Germline variants explain more than a third of prostate cancer (PrCa) risk, but very few associations have been identified between heritable factors and clinical progression.

Objective

To find rare germline variants that predict time to biochemical recurrence (BCR) after radical treatment in men with PrCa and understand the genetic factors associated with such progression.

Design, setting, and participants

Whole-genome sequencing data from blood DNA were analysed for 850 PrCa patients with radical treatment from the Pan Prostate Cancer Group (PPCG) consortium from the UK, Canada, Germany, Australia, and France. Findings were validated using 383 patients from The Cancer Genome Atlas (TCGA) dataset.

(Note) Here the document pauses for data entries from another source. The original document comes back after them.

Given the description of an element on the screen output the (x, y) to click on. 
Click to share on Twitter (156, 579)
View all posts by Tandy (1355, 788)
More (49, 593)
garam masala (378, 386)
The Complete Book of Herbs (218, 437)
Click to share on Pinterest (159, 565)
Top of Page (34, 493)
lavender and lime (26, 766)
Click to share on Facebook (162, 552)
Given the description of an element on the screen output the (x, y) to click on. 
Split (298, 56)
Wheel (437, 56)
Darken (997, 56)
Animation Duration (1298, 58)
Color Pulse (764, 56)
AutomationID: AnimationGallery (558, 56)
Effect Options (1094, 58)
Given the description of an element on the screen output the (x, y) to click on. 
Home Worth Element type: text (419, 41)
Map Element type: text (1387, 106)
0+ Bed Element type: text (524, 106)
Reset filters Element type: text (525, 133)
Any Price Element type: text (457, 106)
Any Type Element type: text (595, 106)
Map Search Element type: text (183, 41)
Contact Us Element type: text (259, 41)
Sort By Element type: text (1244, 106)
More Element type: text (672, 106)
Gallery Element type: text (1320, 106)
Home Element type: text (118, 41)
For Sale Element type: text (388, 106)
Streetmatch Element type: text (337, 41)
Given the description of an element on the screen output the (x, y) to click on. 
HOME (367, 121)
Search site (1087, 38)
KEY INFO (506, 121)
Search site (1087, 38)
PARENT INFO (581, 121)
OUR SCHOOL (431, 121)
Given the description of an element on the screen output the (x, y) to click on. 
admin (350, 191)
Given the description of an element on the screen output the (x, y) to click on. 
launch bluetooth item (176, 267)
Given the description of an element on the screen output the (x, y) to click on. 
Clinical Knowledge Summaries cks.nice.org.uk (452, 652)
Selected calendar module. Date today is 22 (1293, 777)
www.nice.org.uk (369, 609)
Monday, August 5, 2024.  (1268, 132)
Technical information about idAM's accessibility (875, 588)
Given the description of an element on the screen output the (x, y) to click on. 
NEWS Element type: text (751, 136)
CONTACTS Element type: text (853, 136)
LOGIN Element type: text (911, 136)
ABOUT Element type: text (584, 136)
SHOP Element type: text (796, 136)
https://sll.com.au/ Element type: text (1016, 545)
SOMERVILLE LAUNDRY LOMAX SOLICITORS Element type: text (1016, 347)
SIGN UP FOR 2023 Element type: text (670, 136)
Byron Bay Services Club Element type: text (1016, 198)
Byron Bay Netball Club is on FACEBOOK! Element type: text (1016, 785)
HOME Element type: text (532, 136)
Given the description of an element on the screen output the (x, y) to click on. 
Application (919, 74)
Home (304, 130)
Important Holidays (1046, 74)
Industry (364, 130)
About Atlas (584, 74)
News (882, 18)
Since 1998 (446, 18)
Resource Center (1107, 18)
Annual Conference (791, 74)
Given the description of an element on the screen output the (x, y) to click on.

Outcome measurements and statistical analysis

A total of 15, 822 rare (MAF <1%) predicted-deleterious coding germline mutations were identified. Optimal multifactor and univariate Cox regression models were built to predict time to BCR after radical treatment, using germline variants grouped by functionally annotated gene sets. Models were tested for robustness using bootstrap resampling.

Results and limitations

Optimal Cox regression multifactor models showed that rare predicted-deleterious germline variants in “Hallmark” gene sets were consistently associated with altered time to BCR. Three gene sets had a statistically significant association with risk-elevated outcome when modelling all samples: PI3K/AKT/mTOR, Inflammatory response, and KRAS signalling (up). PI3K/AKT/mTOR and KRAS signalling (up) were also associated among patients with higher-grade cancer, as were Pancreas-beta cells, TNFA signalling via NKFB, and Hypoxia, the latter of which was validated in the independent TCGA dataset.

Conclusions

We demonstrate for the first time that rare deleterious coding germline variants robustly associate with time to BCR after radical treatment, including cohort-independent validation. Our findings suggest that germline testing at diagnosis could aid clinical decisions by stratifying patients for differential clinical management.